I’ve said it already, and I’ll reiterate it, the desert is and will always be my favorite area to homestead in, but why?
Look at its vast nature; mountains, desert, long open roads, and beautiful weather nearly every day. It’s full of homesteading opportunities, just waiting for someone like you to bite the bullet.
Arizona offers a few pros over other greener states and at a much cheaper cost. There is one thing that you sacrifice on though; water.
This can be combated, though, and Arizona can be a magnificent place to start the rest of your life with the right mindset and skills.
What’s better, you can be just about as secluded as you’d ever want, something that can be challenging in other states. Let’s look at exactly how you can homestead in this desert state.

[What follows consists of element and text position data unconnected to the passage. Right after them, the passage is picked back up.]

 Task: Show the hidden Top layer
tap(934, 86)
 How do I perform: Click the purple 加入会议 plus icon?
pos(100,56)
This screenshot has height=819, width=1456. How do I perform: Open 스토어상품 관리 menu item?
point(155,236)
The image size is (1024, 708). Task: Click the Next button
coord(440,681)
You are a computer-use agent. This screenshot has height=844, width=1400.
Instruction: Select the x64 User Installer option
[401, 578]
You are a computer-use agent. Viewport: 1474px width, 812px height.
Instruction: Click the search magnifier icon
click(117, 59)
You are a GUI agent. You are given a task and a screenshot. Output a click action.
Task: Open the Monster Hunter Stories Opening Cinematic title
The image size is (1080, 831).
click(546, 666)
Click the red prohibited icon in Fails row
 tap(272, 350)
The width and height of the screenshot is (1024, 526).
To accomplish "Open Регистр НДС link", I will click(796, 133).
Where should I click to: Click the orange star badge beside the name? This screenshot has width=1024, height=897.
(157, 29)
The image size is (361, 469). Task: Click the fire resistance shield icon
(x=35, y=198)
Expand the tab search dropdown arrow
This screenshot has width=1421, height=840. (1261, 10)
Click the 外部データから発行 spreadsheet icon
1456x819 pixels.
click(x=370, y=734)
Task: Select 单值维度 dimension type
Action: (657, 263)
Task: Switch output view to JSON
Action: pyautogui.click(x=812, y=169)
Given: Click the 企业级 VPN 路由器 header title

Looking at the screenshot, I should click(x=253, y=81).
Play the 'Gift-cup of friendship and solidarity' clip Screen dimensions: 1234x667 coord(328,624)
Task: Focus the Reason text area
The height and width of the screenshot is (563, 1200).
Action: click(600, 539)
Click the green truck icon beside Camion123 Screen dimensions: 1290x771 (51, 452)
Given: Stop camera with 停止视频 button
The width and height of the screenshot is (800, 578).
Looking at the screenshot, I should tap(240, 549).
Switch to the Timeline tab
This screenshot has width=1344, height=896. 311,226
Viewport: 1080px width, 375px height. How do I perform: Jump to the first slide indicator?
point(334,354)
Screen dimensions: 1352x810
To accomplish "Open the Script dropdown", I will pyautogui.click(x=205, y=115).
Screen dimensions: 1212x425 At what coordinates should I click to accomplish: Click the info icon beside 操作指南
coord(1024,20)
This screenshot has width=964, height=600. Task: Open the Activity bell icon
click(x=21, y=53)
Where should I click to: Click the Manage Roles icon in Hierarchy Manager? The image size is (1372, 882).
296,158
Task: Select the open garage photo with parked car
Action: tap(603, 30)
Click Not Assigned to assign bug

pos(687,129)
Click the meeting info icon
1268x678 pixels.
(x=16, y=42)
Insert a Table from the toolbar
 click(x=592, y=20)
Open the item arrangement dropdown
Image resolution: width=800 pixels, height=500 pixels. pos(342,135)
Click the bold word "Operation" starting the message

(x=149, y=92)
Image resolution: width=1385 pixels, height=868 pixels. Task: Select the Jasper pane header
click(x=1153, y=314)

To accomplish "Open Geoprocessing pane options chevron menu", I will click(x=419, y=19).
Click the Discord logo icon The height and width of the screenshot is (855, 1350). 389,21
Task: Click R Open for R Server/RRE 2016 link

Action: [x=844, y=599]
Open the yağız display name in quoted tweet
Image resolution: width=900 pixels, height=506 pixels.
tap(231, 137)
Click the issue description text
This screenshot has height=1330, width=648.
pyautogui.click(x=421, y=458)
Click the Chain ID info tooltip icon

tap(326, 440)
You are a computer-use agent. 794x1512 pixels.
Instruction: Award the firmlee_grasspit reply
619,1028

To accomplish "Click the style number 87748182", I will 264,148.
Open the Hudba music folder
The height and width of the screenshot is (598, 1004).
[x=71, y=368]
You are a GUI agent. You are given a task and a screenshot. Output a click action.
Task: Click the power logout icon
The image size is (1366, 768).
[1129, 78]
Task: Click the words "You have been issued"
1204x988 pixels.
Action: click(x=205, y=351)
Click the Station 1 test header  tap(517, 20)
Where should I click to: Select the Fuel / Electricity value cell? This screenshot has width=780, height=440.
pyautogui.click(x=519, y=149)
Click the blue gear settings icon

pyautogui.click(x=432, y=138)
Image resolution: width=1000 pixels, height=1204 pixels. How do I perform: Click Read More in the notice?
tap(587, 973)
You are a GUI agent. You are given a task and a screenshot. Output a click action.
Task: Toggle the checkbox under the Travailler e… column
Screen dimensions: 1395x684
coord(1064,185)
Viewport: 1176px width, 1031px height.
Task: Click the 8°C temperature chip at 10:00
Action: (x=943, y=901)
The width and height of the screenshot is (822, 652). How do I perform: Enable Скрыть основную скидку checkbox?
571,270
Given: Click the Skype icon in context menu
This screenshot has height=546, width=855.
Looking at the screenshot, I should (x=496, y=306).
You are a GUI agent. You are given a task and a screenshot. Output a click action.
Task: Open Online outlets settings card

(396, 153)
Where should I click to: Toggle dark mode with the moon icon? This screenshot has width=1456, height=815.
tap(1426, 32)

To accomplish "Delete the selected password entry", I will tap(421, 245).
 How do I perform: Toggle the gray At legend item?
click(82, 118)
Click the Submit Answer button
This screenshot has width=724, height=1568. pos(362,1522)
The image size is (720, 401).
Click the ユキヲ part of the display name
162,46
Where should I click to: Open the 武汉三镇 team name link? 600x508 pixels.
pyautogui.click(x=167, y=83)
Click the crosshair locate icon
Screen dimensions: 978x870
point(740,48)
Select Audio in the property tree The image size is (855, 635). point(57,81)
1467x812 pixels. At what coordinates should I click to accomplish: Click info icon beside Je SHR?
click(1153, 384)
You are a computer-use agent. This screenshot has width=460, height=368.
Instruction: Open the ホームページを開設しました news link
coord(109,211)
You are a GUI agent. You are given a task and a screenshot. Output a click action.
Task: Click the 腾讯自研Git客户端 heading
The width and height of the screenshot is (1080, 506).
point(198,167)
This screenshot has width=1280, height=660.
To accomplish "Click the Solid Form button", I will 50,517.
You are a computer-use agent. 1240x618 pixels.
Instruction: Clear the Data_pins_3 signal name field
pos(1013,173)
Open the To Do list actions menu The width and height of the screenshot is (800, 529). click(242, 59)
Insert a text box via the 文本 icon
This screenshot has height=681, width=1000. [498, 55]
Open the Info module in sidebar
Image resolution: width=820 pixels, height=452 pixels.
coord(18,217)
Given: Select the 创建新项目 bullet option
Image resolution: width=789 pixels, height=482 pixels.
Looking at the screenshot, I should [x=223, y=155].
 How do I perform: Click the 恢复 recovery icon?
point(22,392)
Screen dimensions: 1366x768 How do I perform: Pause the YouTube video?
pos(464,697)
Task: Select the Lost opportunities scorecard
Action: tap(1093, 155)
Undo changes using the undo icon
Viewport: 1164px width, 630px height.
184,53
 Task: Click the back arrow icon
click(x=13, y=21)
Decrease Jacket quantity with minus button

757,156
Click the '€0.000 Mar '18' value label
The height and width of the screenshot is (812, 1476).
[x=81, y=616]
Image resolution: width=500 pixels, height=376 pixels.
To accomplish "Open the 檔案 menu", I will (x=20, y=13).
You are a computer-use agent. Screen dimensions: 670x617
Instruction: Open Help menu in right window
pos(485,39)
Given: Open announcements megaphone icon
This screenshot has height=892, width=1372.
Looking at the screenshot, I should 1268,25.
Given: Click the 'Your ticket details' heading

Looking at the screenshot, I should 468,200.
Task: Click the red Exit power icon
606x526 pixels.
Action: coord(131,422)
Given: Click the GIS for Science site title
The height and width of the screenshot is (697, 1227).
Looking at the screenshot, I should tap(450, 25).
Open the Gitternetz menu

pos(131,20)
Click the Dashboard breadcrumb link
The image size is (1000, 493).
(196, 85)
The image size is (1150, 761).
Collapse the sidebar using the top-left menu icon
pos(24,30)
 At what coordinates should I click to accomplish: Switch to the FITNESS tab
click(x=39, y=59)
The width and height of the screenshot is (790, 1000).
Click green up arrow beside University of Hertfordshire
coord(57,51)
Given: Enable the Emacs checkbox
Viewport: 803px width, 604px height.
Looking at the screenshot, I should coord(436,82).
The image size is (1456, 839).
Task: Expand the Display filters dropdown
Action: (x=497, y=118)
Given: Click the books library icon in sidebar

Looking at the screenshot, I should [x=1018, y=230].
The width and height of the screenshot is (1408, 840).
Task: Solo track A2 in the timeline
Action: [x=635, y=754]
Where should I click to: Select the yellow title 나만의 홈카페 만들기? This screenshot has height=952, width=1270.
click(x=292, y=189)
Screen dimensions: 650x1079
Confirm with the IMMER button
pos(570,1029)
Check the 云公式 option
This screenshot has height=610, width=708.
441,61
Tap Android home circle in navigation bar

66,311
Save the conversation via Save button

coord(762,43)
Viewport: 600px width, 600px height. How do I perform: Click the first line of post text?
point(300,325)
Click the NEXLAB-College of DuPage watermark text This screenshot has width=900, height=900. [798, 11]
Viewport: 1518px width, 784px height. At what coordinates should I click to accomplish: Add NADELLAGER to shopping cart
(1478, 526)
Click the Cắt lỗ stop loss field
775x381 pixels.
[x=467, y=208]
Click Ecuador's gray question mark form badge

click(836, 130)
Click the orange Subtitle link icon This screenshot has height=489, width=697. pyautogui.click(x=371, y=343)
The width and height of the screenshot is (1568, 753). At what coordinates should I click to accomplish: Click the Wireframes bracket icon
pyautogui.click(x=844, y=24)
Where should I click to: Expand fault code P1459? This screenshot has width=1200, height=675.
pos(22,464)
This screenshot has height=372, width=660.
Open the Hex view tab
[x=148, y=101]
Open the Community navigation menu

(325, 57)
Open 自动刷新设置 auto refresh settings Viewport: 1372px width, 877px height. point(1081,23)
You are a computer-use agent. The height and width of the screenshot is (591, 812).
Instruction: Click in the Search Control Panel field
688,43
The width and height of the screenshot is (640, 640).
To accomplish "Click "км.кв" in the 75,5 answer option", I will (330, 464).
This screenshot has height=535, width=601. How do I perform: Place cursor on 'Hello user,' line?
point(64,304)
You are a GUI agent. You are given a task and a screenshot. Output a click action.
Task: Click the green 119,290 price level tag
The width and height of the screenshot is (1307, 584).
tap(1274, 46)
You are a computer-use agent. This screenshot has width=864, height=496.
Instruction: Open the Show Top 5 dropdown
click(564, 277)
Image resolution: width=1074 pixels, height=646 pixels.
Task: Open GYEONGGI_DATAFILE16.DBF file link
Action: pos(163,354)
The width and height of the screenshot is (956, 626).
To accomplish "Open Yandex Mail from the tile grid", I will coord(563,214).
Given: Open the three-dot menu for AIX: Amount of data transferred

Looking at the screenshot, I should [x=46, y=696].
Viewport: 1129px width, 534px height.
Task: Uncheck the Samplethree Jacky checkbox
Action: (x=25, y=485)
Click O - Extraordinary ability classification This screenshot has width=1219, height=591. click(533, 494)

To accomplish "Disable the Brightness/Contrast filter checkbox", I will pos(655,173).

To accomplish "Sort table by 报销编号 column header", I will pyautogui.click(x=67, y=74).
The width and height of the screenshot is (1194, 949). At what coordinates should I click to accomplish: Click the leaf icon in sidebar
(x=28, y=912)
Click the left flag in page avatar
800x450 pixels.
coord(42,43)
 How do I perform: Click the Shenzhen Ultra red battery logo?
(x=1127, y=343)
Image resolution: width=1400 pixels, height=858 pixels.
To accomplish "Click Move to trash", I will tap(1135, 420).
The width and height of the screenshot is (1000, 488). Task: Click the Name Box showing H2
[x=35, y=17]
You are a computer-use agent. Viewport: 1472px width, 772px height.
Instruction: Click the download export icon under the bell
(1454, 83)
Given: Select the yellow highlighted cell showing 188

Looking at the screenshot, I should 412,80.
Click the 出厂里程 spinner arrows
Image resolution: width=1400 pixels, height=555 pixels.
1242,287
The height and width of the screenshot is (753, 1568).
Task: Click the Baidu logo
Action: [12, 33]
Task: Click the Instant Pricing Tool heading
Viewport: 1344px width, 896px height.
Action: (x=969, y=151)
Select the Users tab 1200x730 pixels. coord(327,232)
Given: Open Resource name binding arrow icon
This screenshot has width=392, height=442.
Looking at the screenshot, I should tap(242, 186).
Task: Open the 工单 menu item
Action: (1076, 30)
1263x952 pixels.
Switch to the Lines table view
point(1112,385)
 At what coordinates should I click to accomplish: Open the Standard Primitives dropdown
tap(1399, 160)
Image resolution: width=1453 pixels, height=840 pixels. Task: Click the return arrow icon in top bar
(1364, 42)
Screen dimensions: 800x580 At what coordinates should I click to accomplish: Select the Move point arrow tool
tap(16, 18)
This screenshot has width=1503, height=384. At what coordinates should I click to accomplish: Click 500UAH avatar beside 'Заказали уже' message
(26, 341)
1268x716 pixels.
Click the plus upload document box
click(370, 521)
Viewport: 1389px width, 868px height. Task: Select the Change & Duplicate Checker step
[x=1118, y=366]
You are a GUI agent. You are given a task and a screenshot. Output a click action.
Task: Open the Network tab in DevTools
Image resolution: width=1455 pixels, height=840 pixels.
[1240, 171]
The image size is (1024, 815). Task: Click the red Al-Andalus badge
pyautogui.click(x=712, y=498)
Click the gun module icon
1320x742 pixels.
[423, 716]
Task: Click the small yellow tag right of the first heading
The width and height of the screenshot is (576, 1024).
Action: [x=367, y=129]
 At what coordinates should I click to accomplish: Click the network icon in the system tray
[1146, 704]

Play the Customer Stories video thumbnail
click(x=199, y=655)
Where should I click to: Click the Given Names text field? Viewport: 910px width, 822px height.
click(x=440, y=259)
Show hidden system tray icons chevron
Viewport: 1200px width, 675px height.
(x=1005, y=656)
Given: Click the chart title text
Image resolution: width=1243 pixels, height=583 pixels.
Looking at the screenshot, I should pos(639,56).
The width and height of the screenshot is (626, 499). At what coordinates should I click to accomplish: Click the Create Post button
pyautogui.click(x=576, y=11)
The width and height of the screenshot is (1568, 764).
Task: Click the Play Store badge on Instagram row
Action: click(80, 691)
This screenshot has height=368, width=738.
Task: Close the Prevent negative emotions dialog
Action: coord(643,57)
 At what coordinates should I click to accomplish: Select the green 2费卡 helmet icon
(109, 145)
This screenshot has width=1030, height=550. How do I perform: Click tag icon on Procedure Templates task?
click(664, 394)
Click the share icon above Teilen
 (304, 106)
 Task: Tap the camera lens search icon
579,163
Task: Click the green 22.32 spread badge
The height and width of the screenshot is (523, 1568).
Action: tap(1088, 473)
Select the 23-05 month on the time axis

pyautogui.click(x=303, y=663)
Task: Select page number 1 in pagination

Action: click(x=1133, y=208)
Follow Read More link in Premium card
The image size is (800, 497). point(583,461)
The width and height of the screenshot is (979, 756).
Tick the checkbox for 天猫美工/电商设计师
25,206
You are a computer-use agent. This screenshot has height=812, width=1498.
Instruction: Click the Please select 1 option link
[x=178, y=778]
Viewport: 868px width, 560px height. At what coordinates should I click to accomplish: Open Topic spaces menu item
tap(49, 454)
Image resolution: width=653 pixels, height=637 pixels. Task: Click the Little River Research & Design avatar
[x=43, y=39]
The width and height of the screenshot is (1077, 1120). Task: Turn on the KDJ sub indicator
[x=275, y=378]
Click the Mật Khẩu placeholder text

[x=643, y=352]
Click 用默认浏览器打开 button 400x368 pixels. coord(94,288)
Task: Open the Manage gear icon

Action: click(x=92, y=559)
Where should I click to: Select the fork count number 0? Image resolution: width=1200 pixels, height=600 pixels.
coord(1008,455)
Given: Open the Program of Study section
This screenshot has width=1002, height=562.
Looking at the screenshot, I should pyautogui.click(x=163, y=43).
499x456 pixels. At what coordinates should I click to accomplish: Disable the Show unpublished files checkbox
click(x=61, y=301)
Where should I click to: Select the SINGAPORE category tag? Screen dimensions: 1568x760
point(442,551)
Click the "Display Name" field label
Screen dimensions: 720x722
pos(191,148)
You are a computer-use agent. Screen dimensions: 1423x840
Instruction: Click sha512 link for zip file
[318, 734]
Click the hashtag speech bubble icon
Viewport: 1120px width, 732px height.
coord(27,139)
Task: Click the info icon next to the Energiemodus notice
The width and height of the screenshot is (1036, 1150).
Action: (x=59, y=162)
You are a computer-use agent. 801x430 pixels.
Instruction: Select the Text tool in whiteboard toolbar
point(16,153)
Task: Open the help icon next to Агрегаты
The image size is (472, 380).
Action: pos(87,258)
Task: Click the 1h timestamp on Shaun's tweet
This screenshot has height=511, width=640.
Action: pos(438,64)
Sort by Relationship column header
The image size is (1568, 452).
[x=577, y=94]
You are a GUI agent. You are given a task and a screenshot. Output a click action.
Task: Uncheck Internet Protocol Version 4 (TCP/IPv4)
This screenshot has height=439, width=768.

How To Homestead in Arizona
Make a Plan
The first matter you should prepare to do is to make a good plan. This plan should include finances, building plans, food and water plans, and other secondary options like electricity.
It can be difficult to get an outline going, so instead of making it perfect the first round, just start writing.
If you want to have a three-bedroom cabin, determine the cost and if you can get discounts on bulk orders of wood.
Moreover, look at the expense of the tools you’ll need and other elements such as solar panels. You should also look at water costs because you will have to approach this a little differently.
Livestock, pens, and feed will also take a nice chunk before it starts paying for itself. Having a plan that you can look at and fine-tune along the way is a great way to stay on track.
Buying The Land
Unlike many other states, Arizona is primarily flat land and desert. Because of this, the land is super cheap.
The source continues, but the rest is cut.